Graduate Reading Room in the Suzzallo Library at the University of Washington in Seattle. Getty Images.
Social media platforms prioritize talking over listening, global over local, individual over community, speed over accuracy, sharing over understanding. Libraries prioritize reading, emphasize a globally aware local grounding, foster community, prioritize evidence-based understanding and trace their roots to quiet contemplation. What if social media platforms adapted to be more like libraries with their emphasis on learning and less like today’s schoolyard screaming matches?
The Web has long been described as the Library 2.0, a digital reincarnation of the knowledge centers that have long propelled society. Yet libraries are based upon the concepts of curation and gatekeeping. A tinfoil conspiracy theorist won’t have their self-published book of magical medical cures on the same shelf as a reference work from the Mayo Clinic. Fiction books are shelved in an entirely different place than non-fiction. Reference works are separated from opinion pieces.
Social media eliminates all of these distinctions, mashing anything and everything together without any ability to tell fact from fiction, evidence from opinion.
Most importantly, social media emphasizes speaking over listening.
On social media, there are no rewards for quietly and thoughtfully consuming the content of others. The only recognition comes from shouting one’s own uninformed opinion to the world.
In stark contrast, libraries are about research, learning, trusted sources and quiet contemplation. Content is clearly separated by genre, meaning personal opinion and fictional accounts are physically delineated from reference works and evidence-based documentaries.
Libraries are primarily places designed for consumption rather than production. A library is not typically the place to go to broadcast one’s thoughts to the world. Few libraries are equipped to mass publish books or flyers or mail them all across the world. They are places where one comes to consume the wisdom, musings and entertainment of others.
They are also places where communities come together and the bonds that draw people together are strengthened. Community programs, meeting rooms, performance stages, maker spaces, children’s corners and countless other initiatives mean libraries are part knowledge repository and part community center. They are a place where neighbors catch up and strangers meet one another.
Libraries are places we come to be enlightened and entertained.
Libraries are, in many ways, the inverse of social media.
What if social media platforms were more like libraries?
They would emphasize listening over speaking. Community over the individual. Local over global. They would also clearly delineate fact from fiction, opinion from evidence, using interface mechanisms to help users separate these much as libraries have long done.

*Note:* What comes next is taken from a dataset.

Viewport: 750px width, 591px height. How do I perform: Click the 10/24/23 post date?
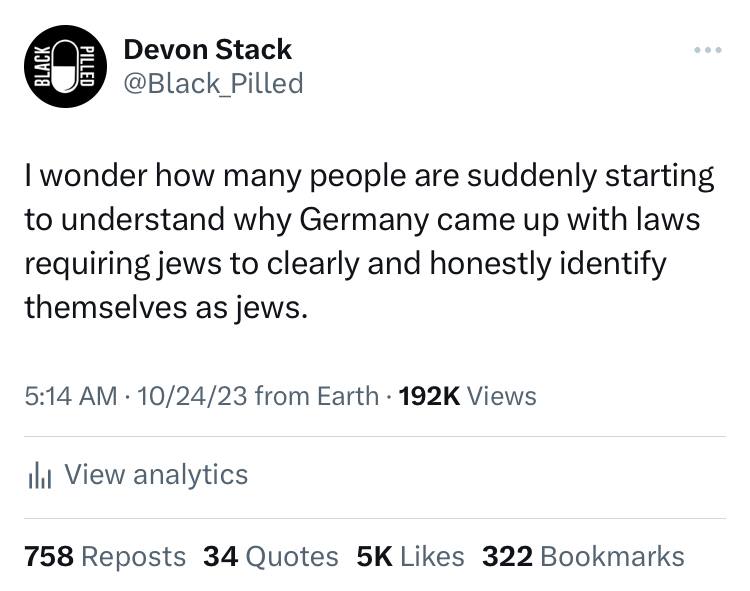pyautogui.click(x=192, y=396)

In fact, social platforms are beginning to pivot back towards community, with Facebook placing the concept of community as central to its future. Platforms are beginning to emphasize geographic proximity and friendship ties in surfacing information. They are also exploring tools like fact checking partnerships to distinguish fact from fiction, though only in response to falsehoods rather than as a proactive cataloging mechanism.
Yet most importantly they are still not addressing their prioritization of speaking over listening. Until this is solved, they will struggle to solve issues surrounding the spread of falsehoods that revolve around prioritizing speed over accuracy.
In the end, rather than accepting today’s social platforms as the inevitable form of global communication, it is worth thinking what might happen if they were a little more like libraries.